His comments came after the Office for National Statistics reported that consumer price inflation fell to 1.6 per cent in the year to August — its lowest since January 2005 — from 1.8 per cent in the previous two months, largely because of lower food costs and domestic energy bills.
However the fall was not as big as expected and may hint at some price stickiness in the economy, analysts said. The consensus in the markets was for inflation to fall to 1.4 per cent.
Ross Walker, an economist at the Royal Bank of Scotland, noted that in 2009 inflation has come in above forecast on five occasions, in line twice and below just once.
“We do not believe that Britain has an inflation problem, but the degree of further policy loosening that can be justified given these inflation data is increasingly open to question,” he said.
Mr. King insisted that it was the outlook for inflation that will guide when and how the Bank of England’s rate-setting Monetary Policy Committee raises interest rates back towards more normal levels, and when and by how much the financial assets bought since March are sold.
A more detailed look at the inflation figures showed inflation was dragged down by falling food prices and unchanged household energy bills, which did not see the same big hikes as 12 months earlier.
However, second-hand car prices rose 2.2 per cent over the month and are now 4.4 per cent higher than a year ago —the highest ever annual increase since records began in 1997.
Though the headline rate continues to benefit from the fall in oil prices from July 2008’s peak of $147 a barrel, analysts joined Mr.

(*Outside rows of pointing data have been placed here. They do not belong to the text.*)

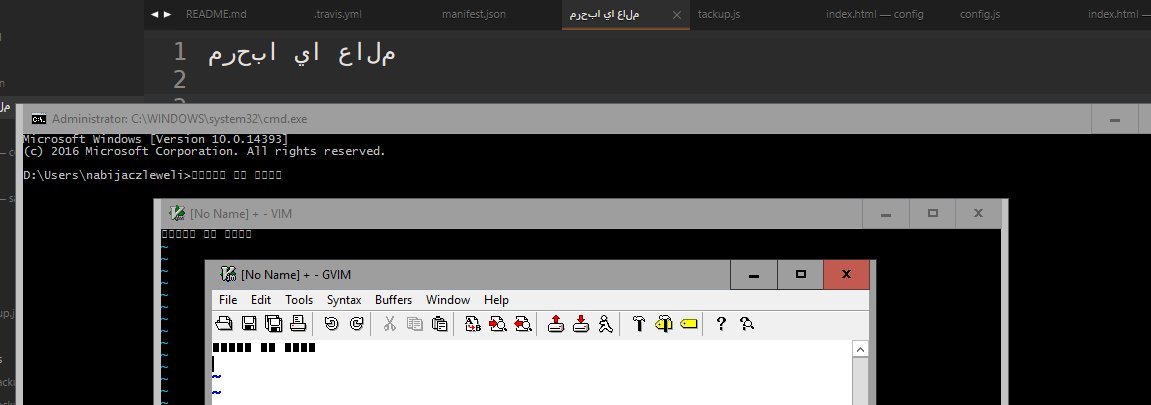
Task: Open the Syntax menu in GVIM
Action: (x=344, y=300)
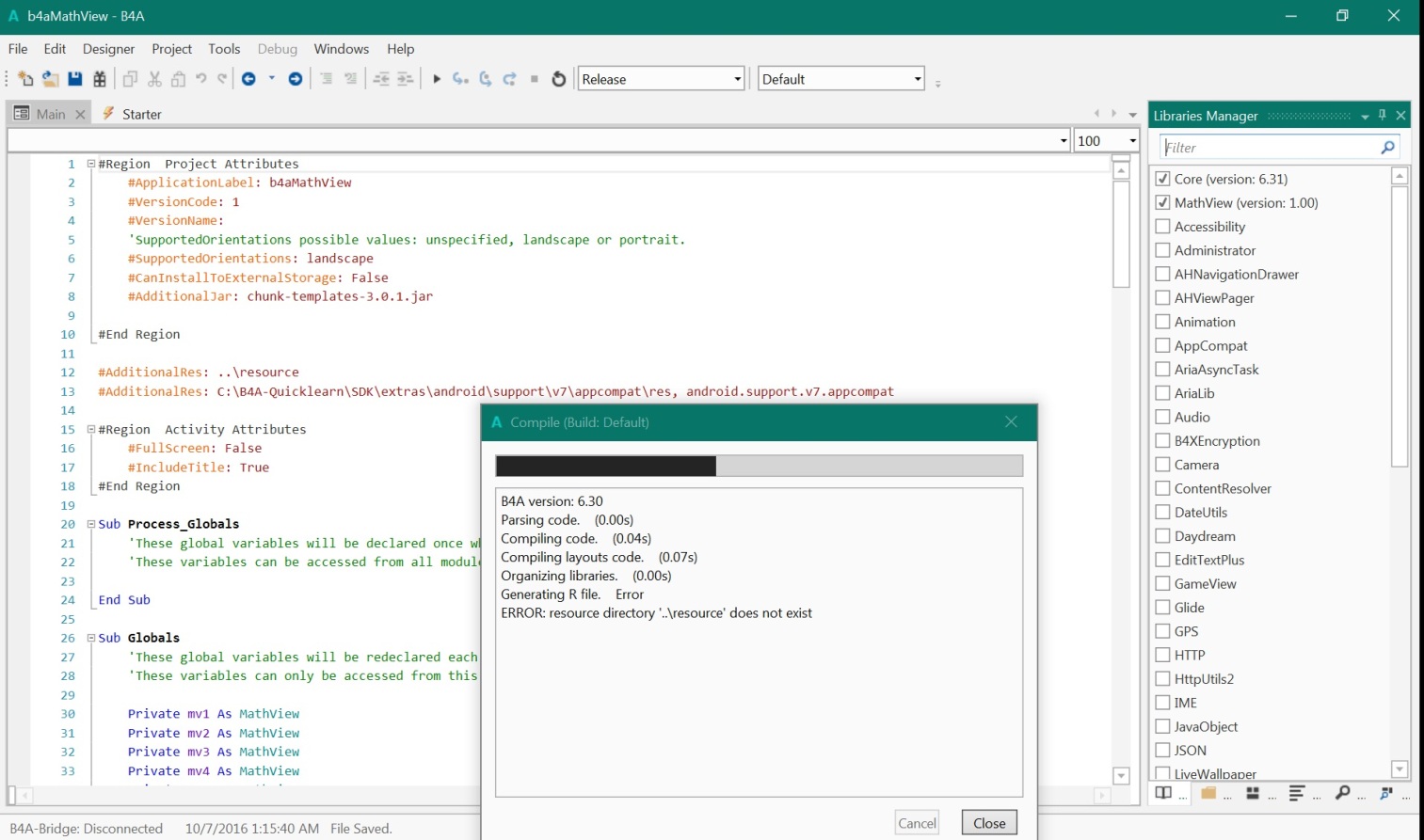Open the Designer menu

click(x=108, y=49)
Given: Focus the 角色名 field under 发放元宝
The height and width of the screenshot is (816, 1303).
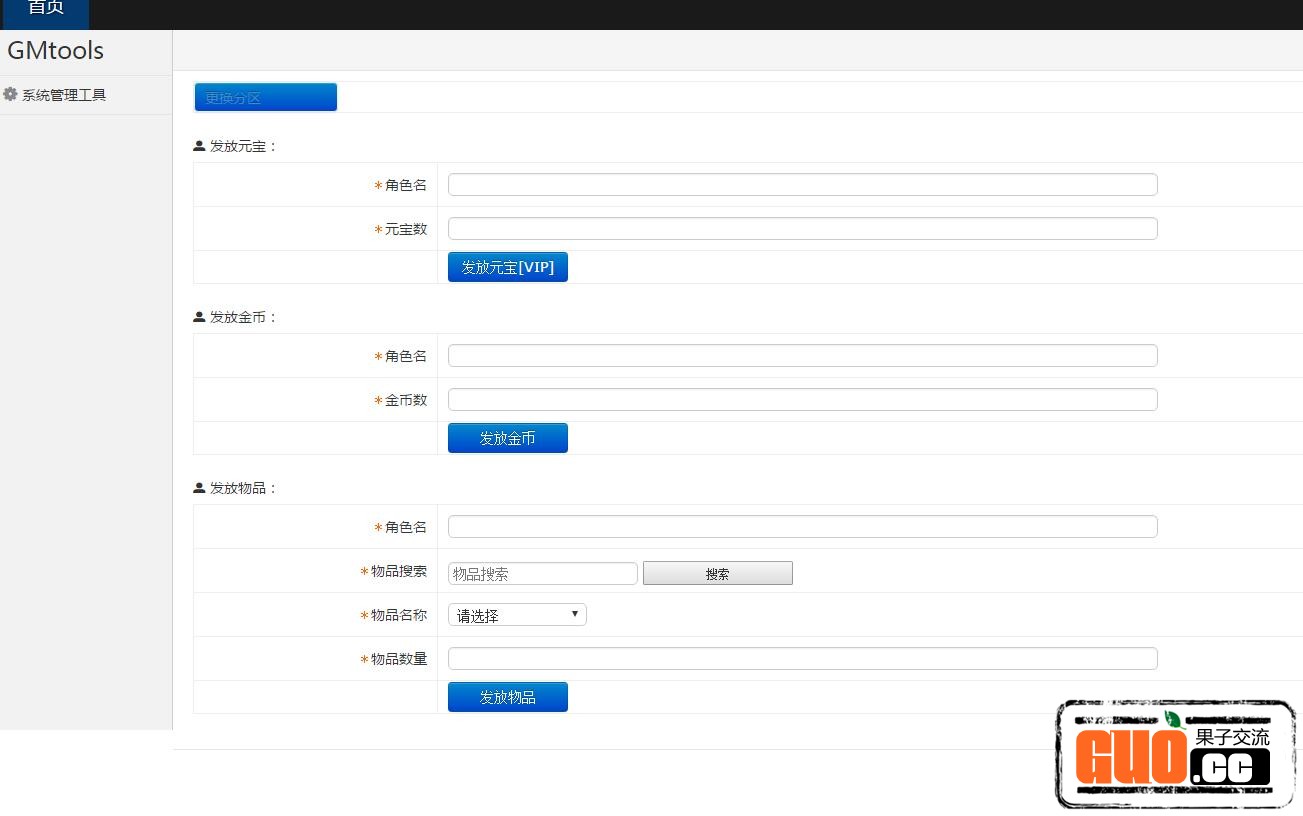Looking at the screenshot, I should (x=802, y=185).
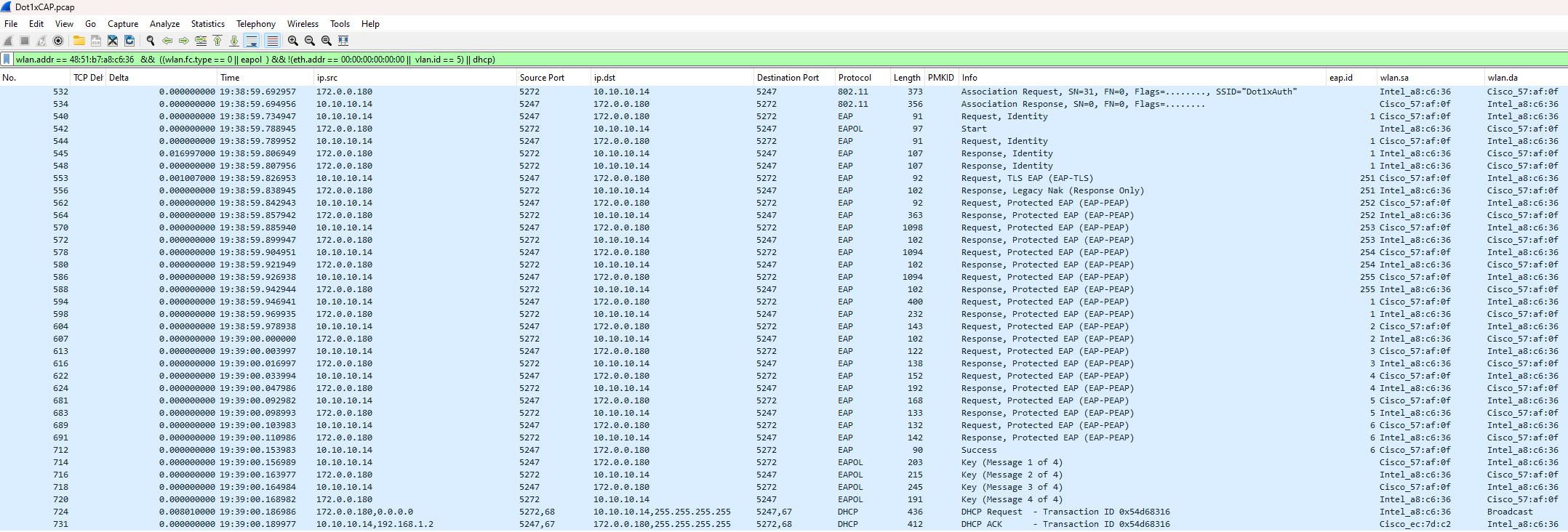Open the Statistics menu
The height and width of the screenshot is (532, 1568).
pos(207,24)
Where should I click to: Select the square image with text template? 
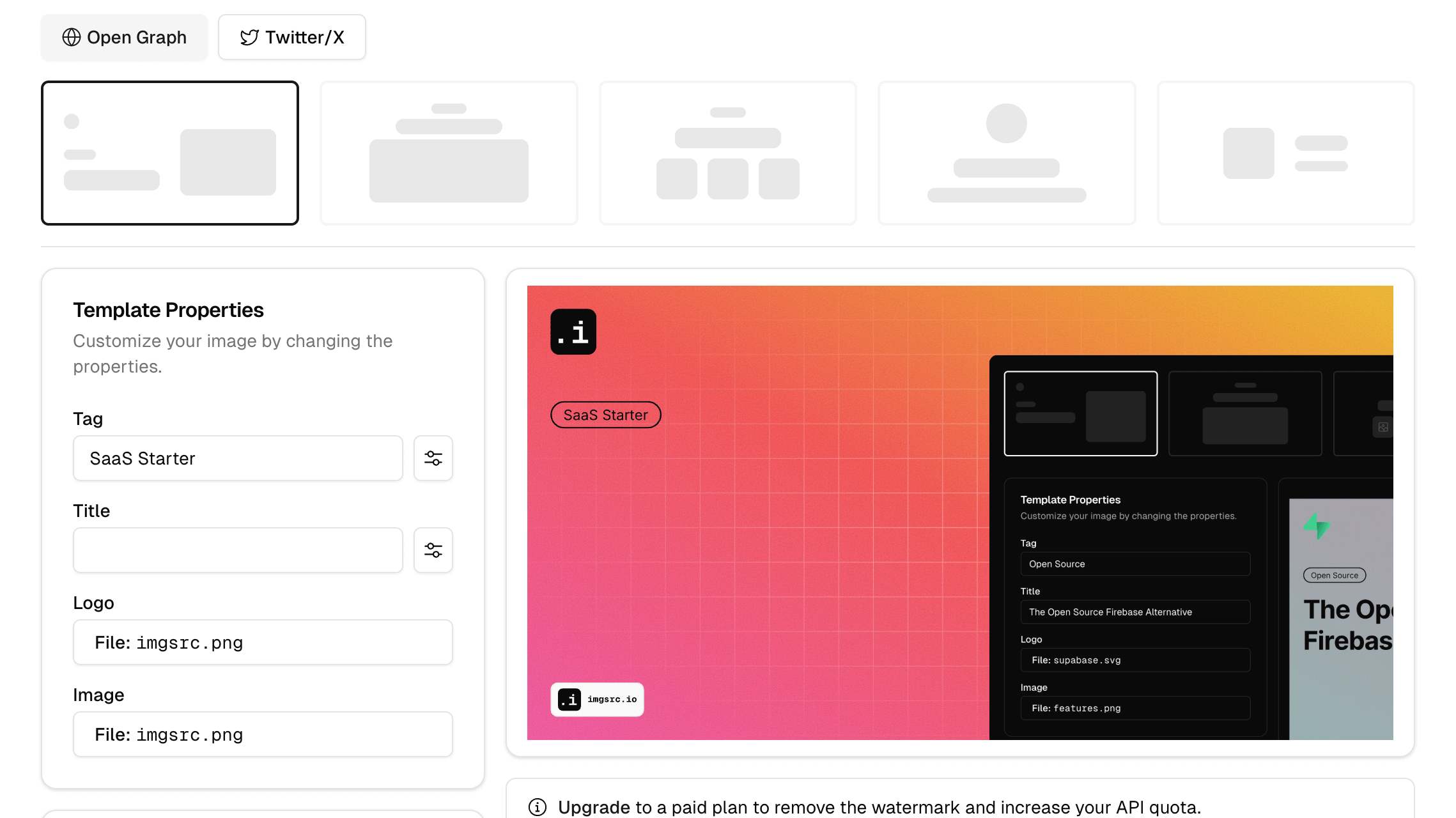(1285, 153)
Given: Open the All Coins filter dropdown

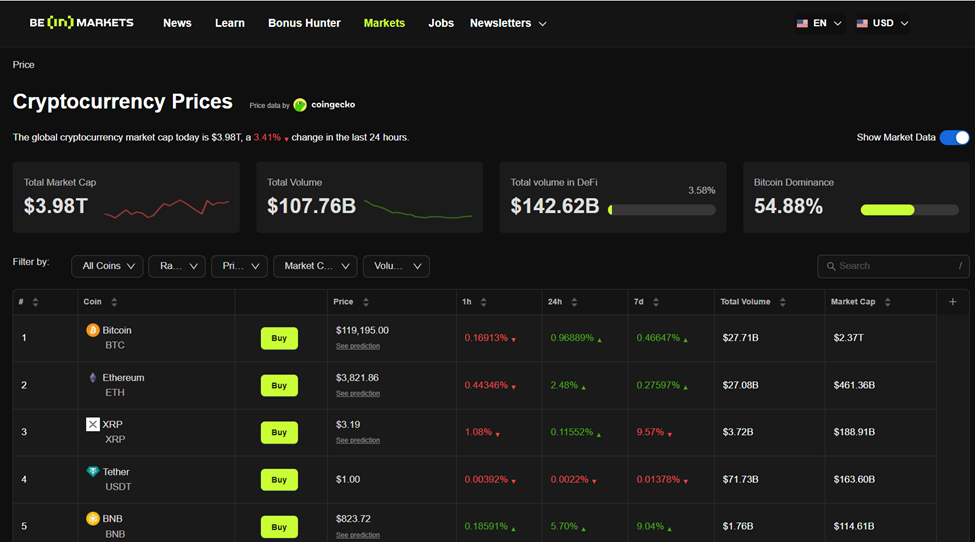Looking at the screenshot, I should (107, 266).
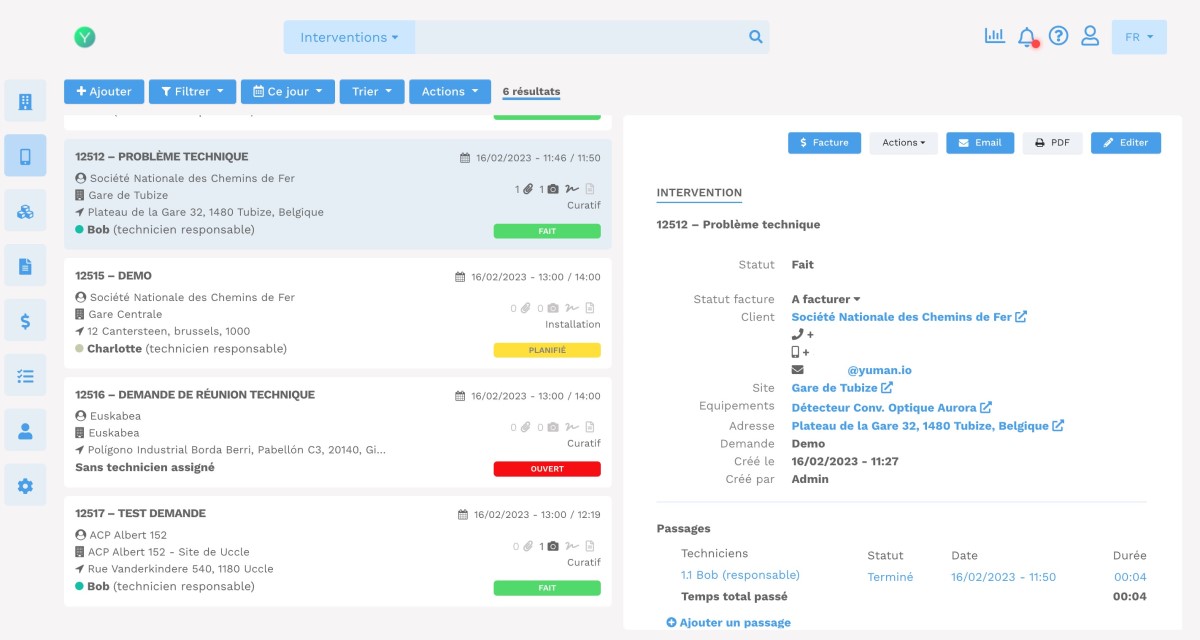Open the settings gear in sidebar
The width and height of the screenshot is (1200, 640).
[x=25, y=486]
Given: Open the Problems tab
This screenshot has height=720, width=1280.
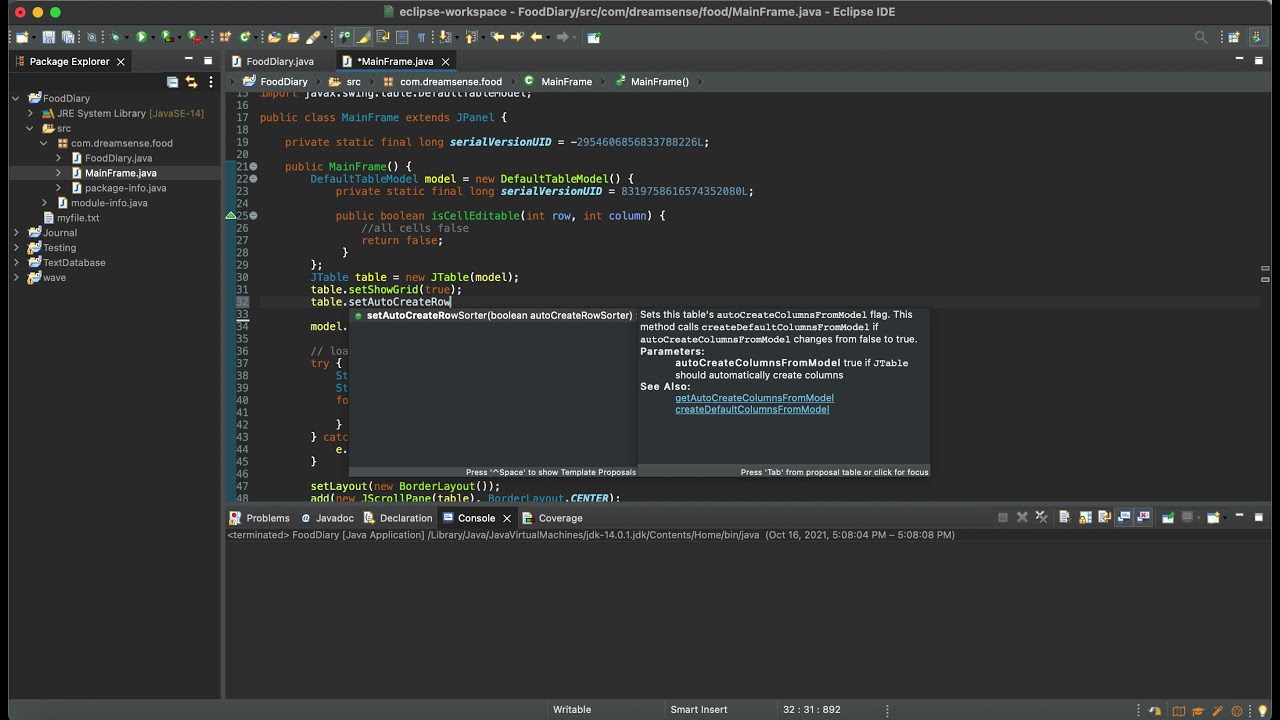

King in warning that it may start to edge higher again in the coming months as the oil price changes fall out of the annual comparison and the government reverses its cut in sales taxes.
“Higher petrol prices and the reversal of the value added tax cut will push it up again around the turn of the year,” said Vicky Redwood, economist at Capital Economics in London.
Mr. King also sought to dampen the mounting optimism about the banking sector, noting that lenders will be burdened with loan-related losses for years to come at a time when it should also be raising capital buffers to prevent another crisis.
Mr. King confirmed that the Bank is considering cutting the interest rate for deposits held by banks to dissuade them from storing up cash. He said a lower deposit rate “could make the banks work a little bit harder” to convert their reserves into other assets.
Concerns have grown that the pressure for banks to hold on to cash to bolster their balance sheets has lead them to hoard the extra money being pumped into the market by the Bank of England rather than passing it on to borrowers.